Die Teilnehmer haben nicht nur zugehört, sondern auch selbst die Ärmel hochgekrempelt. In interaktiven Workshops arbeiteten die Betreiber direkt mit dem MOQO-Team zusammen, um die Roadmap der Plattform aktiv mitzugestalten.
Anstatt nur Frontalvorträgen zuzuhören, gingen die Anbieter gemeinsam echte betriebliche Herausforderungen an – sie diskutierten, wie sich die Verwaltung von Benutzerrollen optimieren, Finanzdaten nahtlos in Buchhaltungssysteme integrieren und wirksamere Maßnahmen zur Betrugsbekämpfung zum Schutz ihrer Assets einführen lassen.

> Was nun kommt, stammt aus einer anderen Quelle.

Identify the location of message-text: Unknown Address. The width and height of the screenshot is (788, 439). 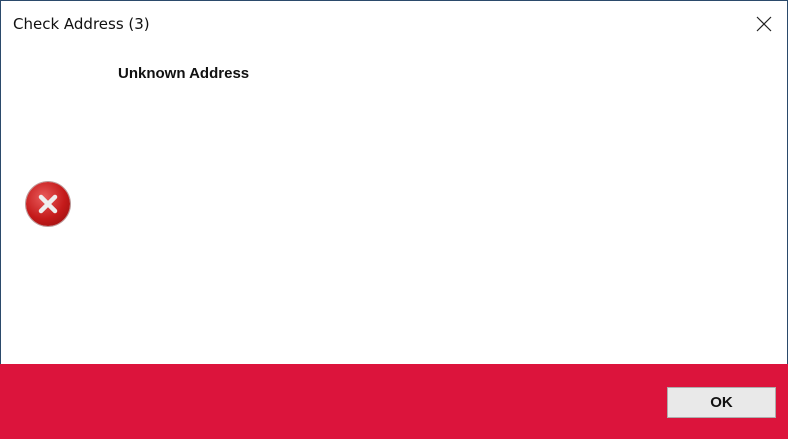
(184, 74).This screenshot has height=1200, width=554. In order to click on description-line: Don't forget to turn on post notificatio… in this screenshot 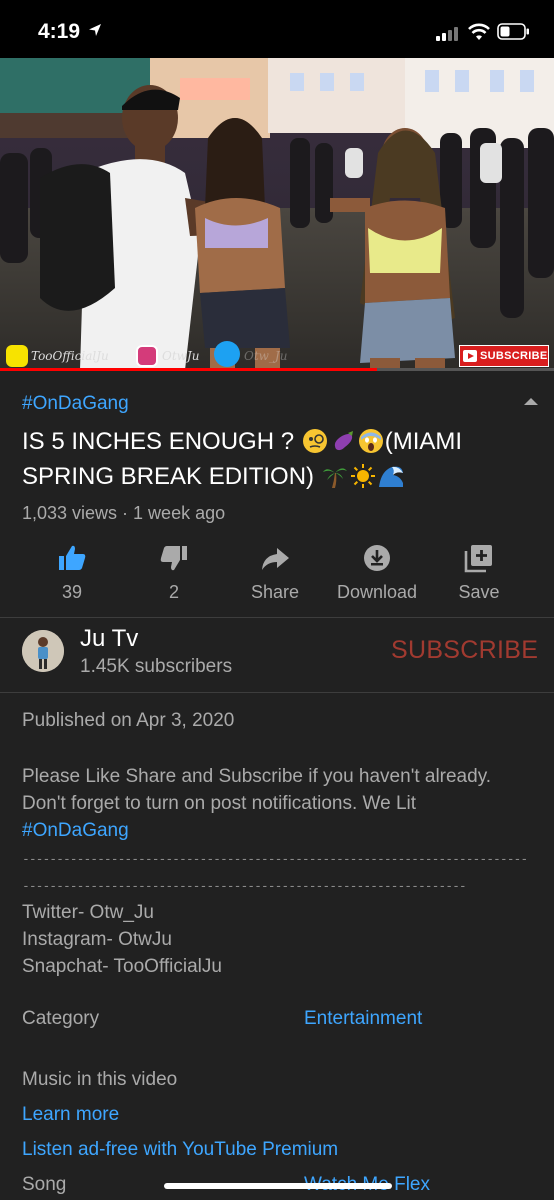, I will do `click(220, 804)`.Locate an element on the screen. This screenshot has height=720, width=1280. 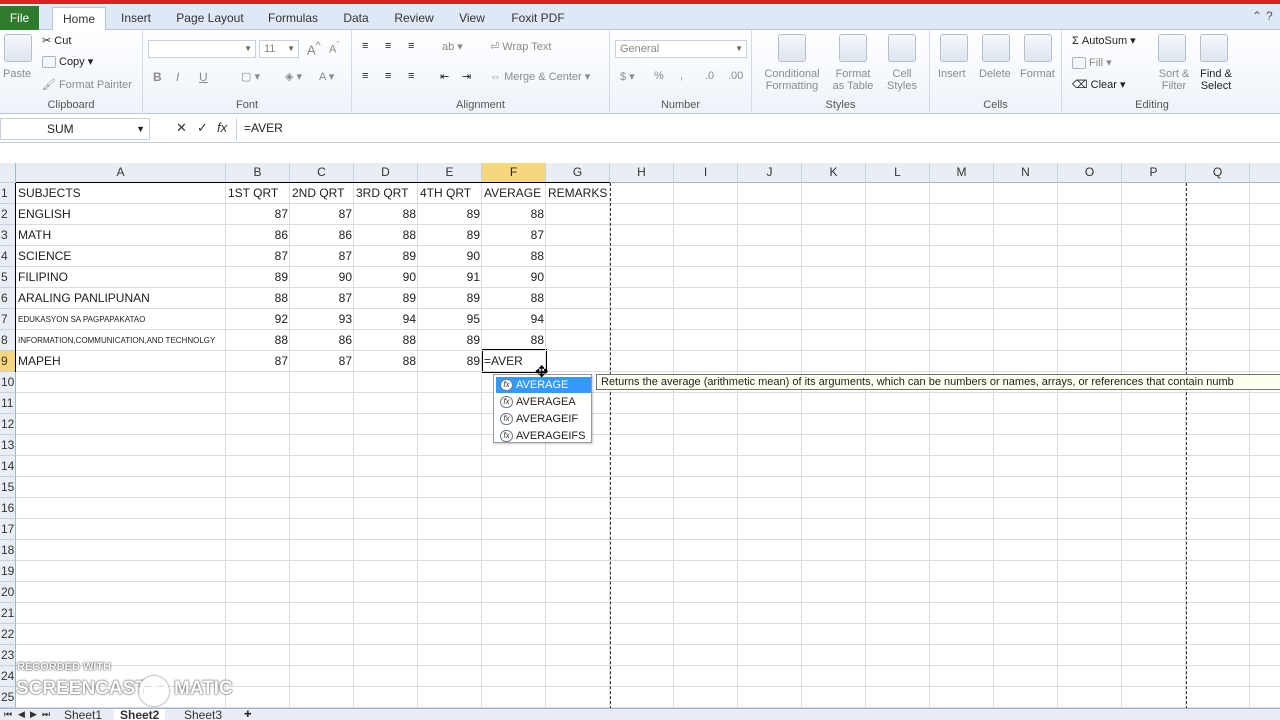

Zum Abschluss des Summits wurden die Anbieter ausgezeichnet, denen es gelungen ist, bedarfsorientierte Innovation und operative Exzellenz auf der MOQO-Plattform perfekt zu vereinen:

Der Pioniergeist, der in der Digital Church in Aachen zu spüren war, war unverkennbar. Die Shared-Mobility-Branche ist bereit, alte, manuelle Prozesse hinter sich zu lassen und sich auf eine hochautomatisierte, nachfrageorientierte Zukunft einzulassen – und wir könnten nicht enthusiastischer darüber sein.
An alle, die dabei waren, ihre Erkenntnisse geteilt und die Plattform mitgestaltet haben: Vielen Dank. An alle, die es verpasst haben: Wir hoffen, euch bald im MOQO-Netzwerk begrüßen zu dürfen.